Questionnaire/Survey data is called primary data as it is collected directly by researchers for their study and analysis from the primary sources of interest. When we use data collected by someone else for our analysis, it is called secondary data as it is not obtained directly by ourselves.
This article will go over how we can input data from a questionnaire in Stata, and label the data and variables appropriately. This topic is covered in great depth in Chapter 2 of A Gentle Introduction to Stata by Alan C. Acock .
To illustrate the process in Stata, we will use the following example of a simple questionnaire.

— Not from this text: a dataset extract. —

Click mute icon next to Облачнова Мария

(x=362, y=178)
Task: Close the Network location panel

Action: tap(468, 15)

The survey questionnaire asks a respondent their occupation which is also coded with numbers 1, 2 and 3 for salaried people, businessmen, and students respectively. Such coding helps us quantify qualitative information to be later used in analysis. After that, apart from age, they are also asked their gender which is also quantified as 1 and 2 for male and female respectively.

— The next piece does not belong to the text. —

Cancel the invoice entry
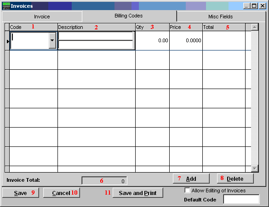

After that, there are three clusters of questions: Customer Satisfaction, Customer Loyalty, Intentions to Switch. In each cluster, there are three, four and three questions respectively. The respondent is required to answer each of these ten questions on a 5-item likert scale.
For this example, we have created mock data for each of the 13 items on the survey questionnaire. Since this data is created in Excel, the one downside is that when entering numeric values for categorical variables, we cannot specify what each number stands for. So, for example, the gender variable has values of 1 and 2, but without any indication of what they mean. Stata will allow us to assign appropriate labels to these values.

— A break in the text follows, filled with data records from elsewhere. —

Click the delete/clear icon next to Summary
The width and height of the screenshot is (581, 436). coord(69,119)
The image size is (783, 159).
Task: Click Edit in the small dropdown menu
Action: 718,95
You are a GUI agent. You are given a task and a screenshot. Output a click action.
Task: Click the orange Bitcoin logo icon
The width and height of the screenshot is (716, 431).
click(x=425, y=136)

We have also added a serial number variable called ‘SN’ so that each observation can be uniquely identified easily in this respondent-level data. This can also help us correct any error or drop any observation that is problematic.
We can import the Excel sheet data into Excel by following menu options;
Menu option: File > Import > Excel spreadsheet (*.xls;*.xlsx) > Browse your file > Check ‘Import first row as variable names’
Or using the command:
import excel "sample data generation.xlsx", sheet("Sheet2") firstrow
To work with variable names and labels, we will use the Variables Manager which can be accessed from the tenth button under the menu bar on Stata’s interface.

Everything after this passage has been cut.